Required work
Without the pictures, set down everything in the listing exactly.
─── Listed entries ───
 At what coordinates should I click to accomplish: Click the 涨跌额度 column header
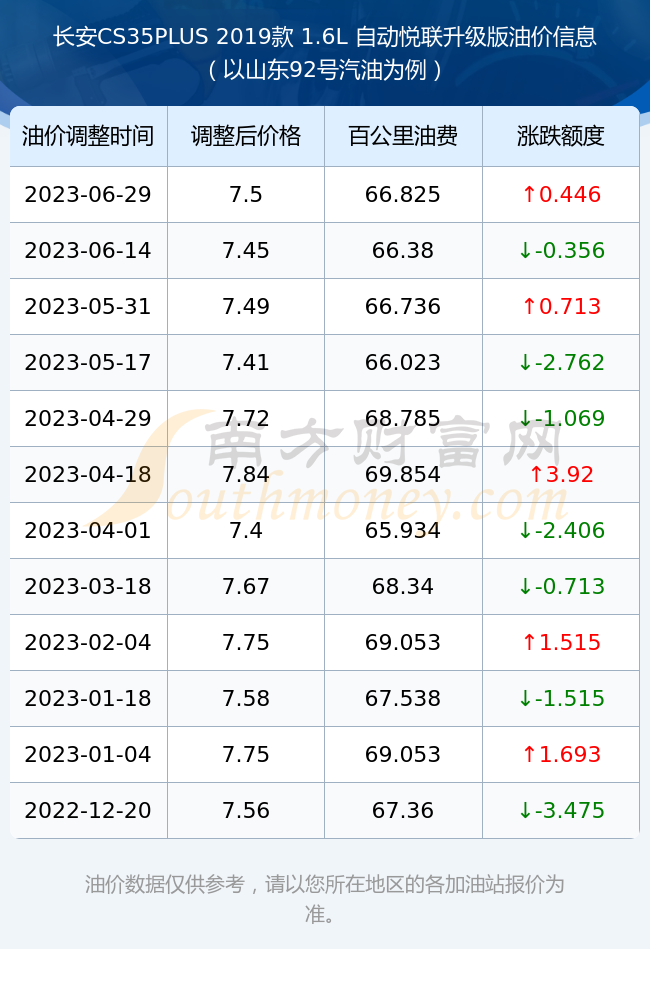[561, 136]
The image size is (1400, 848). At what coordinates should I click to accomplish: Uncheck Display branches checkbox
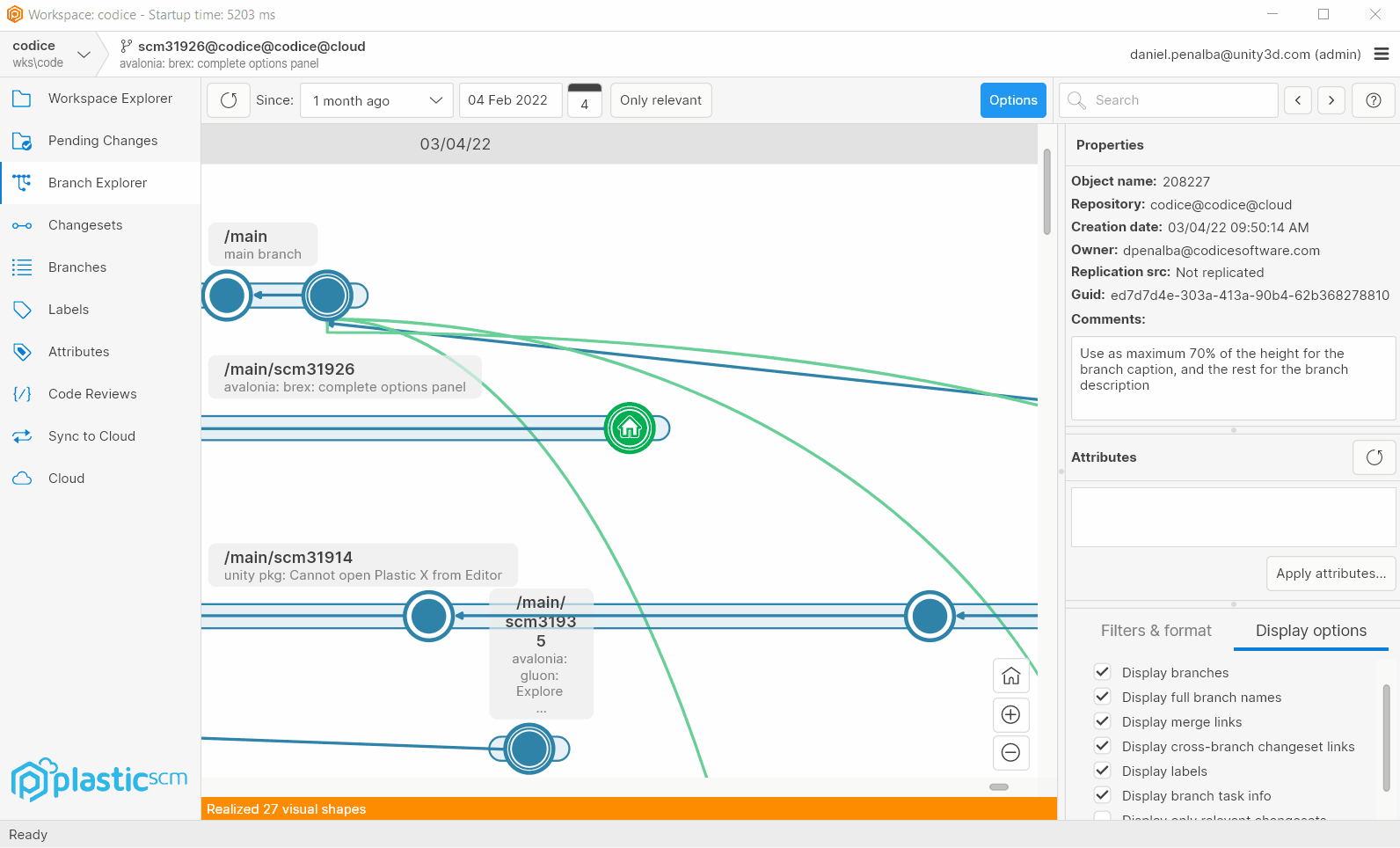pos(1103,672)
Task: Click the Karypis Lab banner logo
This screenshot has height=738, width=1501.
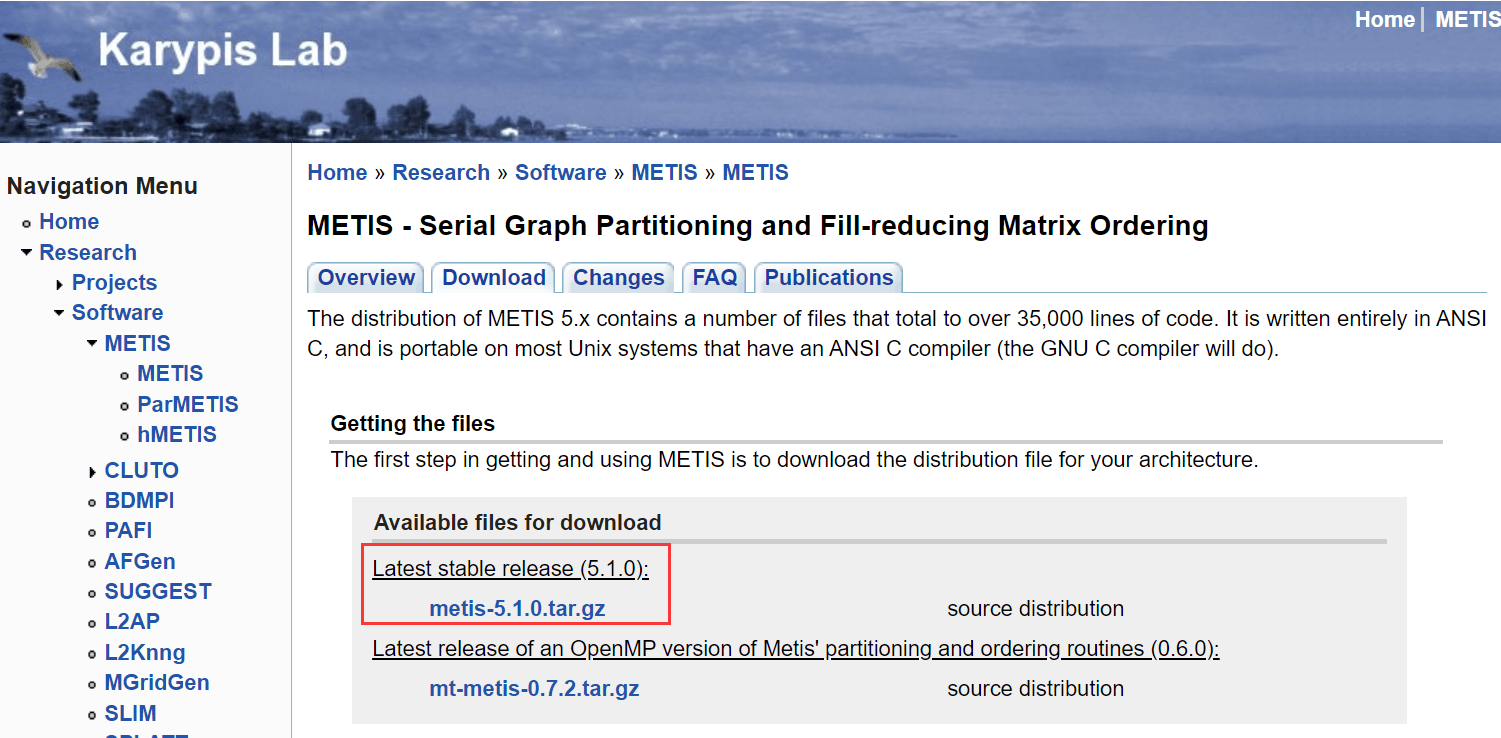Action: click(x=222, y=52)
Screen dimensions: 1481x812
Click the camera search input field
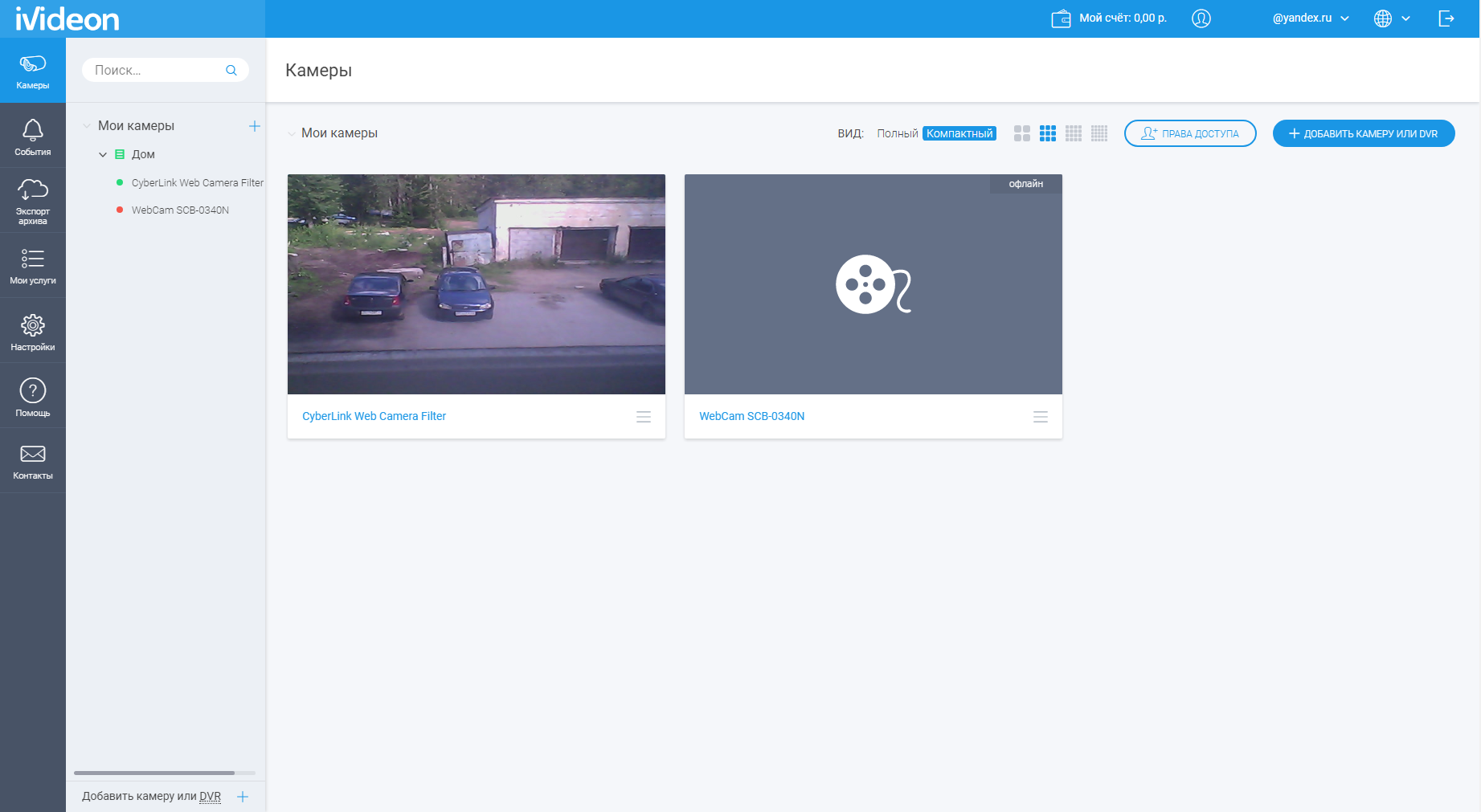[x=157, y=71]
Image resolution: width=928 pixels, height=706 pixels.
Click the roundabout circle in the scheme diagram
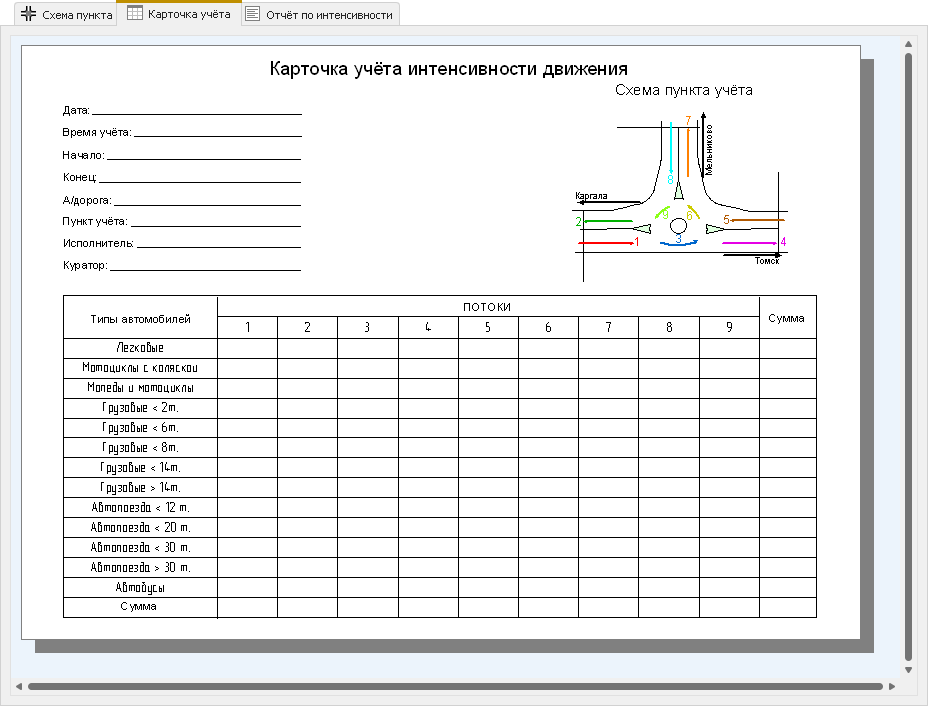pyautogui.click(x=678, y=225)
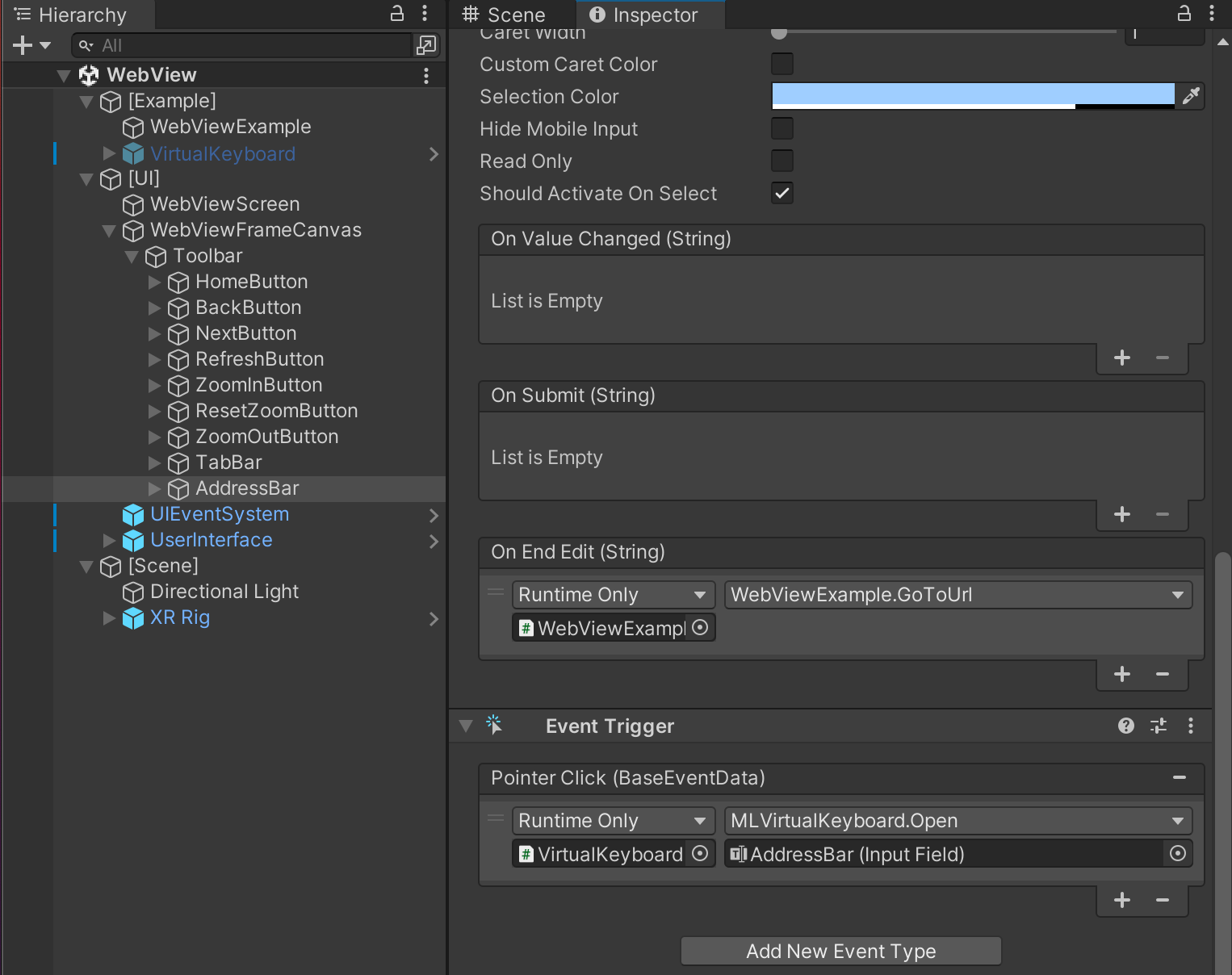Open the object picker on VirtualKeyboard field
Viewport: 1232px width, 975px height.
700,853
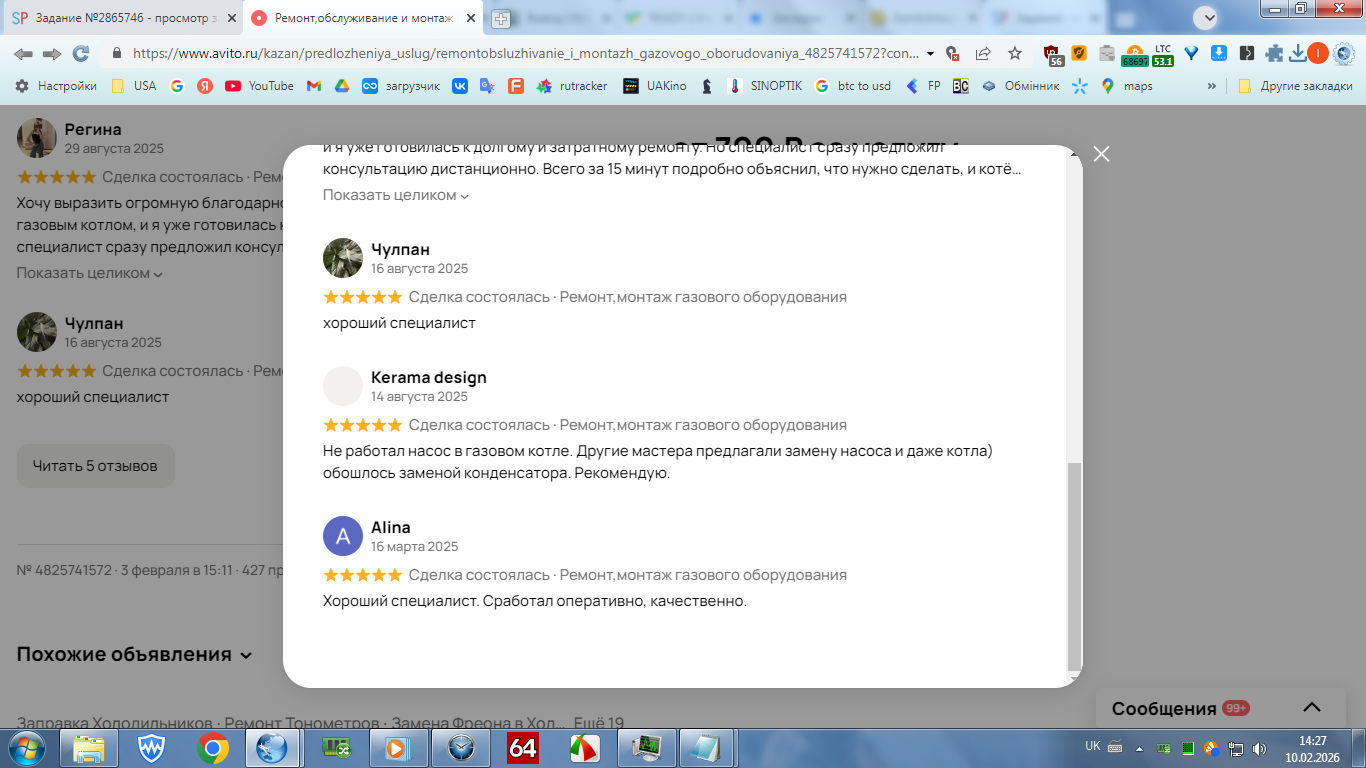
Task: Click Alina's round avatar icon
Action: (343, 536)
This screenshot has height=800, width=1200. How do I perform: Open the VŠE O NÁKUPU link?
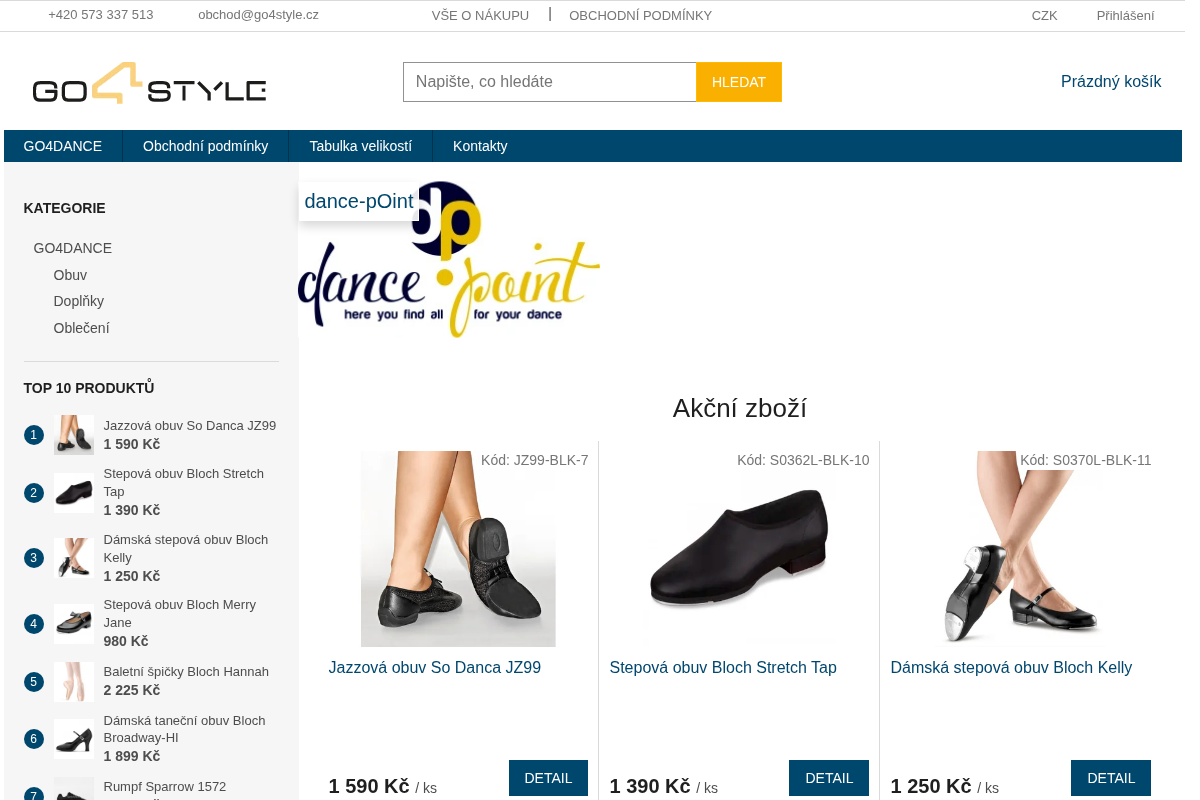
───
Solution to this exercise
 At what coordinates should I click to accomplish: Click the 涨跌额度 column header
[561, 136]
The image size is (1400, 848). At what coordinates should I click to accomplish: Uncheck Display branches checkbox
pos(1103,672)
Task: Click the Karypis Lab banner logo
This screenshot has height=738, width=1501.
Action: click(x=222, y=52)
Screen dimensions: 1481x812
Click the camera search input field
[x=157, y=71]
Image resolution: width=928 pixels, height=706 pixels.
Click the roundabout circle in the scheme diagram
pyautogui.click(x=678, y=225)
Open the object picker on VirtualKeyboard field
Viewport: 1232px width, 975px height.
700,853
Task: Click Alina's round avatar icon
Action: (343, 536)
This screenshot has height=800, width=1200. How do I perform: Open the VŠE O NÁKUPU link?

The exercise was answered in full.